Bei der infizierten Person handelte es sich um eine Philippinin in den 30ern, die am Nachmittag mit einem Flug der EVA Air aus Manila kam und knapp zwei Stunden später mit EVA Air nach Hongkong weiterflog. Dort wurde sie dann positiv auf das Coronavirus getestet.

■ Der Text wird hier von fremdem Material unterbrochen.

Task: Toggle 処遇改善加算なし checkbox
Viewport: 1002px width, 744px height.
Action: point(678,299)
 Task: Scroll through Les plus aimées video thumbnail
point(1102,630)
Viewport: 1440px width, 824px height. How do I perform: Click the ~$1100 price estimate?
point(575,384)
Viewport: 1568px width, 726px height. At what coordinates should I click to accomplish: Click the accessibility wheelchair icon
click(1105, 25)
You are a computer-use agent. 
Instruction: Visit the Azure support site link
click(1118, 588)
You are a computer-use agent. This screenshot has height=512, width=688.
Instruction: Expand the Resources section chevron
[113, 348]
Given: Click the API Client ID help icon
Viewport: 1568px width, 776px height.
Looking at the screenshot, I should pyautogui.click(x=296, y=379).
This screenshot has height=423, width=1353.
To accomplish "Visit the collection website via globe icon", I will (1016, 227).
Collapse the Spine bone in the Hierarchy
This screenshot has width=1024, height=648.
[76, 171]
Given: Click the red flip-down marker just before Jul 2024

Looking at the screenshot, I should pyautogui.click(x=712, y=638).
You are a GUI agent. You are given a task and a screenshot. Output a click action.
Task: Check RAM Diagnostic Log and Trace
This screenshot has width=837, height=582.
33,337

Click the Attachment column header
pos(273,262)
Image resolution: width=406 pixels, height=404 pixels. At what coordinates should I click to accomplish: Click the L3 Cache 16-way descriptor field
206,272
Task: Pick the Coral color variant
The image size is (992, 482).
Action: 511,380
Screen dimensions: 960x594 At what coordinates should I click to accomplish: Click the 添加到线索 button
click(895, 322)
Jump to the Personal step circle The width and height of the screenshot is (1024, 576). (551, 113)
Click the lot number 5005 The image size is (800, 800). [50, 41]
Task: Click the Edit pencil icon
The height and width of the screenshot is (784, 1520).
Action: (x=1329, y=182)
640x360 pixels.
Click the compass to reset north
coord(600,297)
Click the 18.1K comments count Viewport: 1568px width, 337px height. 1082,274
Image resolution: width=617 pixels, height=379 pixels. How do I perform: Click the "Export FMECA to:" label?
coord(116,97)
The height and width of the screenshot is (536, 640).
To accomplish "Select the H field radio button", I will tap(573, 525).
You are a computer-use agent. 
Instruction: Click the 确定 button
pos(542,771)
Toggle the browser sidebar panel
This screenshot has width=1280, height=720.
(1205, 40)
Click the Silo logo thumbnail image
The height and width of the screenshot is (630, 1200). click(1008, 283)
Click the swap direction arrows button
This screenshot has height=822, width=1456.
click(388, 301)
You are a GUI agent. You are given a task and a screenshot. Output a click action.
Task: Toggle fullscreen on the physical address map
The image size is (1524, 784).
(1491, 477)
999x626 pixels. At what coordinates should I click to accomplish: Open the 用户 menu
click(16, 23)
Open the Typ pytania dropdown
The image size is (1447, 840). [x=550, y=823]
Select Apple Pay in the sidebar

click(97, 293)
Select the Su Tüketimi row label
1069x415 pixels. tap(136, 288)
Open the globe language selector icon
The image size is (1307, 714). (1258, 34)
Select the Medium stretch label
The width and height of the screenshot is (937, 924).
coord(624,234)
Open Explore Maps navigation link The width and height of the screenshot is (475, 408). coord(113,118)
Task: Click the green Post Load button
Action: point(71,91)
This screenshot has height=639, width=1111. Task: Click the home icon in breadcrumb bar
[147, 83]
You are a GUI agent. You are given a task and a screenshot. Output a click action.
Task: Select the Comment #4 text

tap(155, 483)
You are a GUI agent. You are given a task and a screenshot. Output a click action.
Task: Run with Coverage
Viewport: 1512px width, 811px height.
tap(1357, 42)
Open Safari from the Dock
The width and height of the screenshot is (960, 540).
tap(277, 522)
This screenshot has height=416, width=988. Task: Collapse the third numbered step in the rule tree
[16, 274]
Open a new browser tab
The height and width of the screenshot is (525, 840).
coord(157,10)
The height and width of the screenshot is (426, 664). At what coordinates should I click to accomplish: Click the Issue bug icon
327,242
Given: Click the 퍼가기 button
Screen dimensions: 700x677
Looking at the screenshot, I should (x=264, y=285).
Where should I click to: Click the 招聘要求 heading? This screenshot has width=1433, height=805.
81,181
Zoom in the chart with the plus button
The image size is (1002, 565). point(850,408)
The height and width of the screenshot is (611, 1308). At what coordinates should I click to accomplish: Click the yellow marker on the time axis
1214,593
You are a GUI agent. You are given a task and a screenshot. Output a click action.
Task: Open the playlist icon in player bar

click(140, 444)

Wie CECC-Sprecher Chuang sagte, habe dieser Fall keinen großen Einfluss auf Taiwan, da sich die Frau nur kurze Zeit am Flughafen aufgehalten habe. An Bord trugen alle Passagiere Masken. In den sie umgebenden Sitzreihen des Fliegers habe es auch keine Passagiere nach Taiwan gegeben. Die Infektion dürfte sich auf den Philippinen ereignet haben.
Die Gesamtzahl aller eine COVID-19-Infektion aufweisenden Personen in Taiwan beläuft sich weiterhin auf 449 bei vier aktiven Fällen. In 358 Fällen wurde die Infektion importiert. Weltweit gibt es mittlerweile über 11,5 Mio. Infizierte, mehr als 535.000 Personen verstarben an der Krankheit.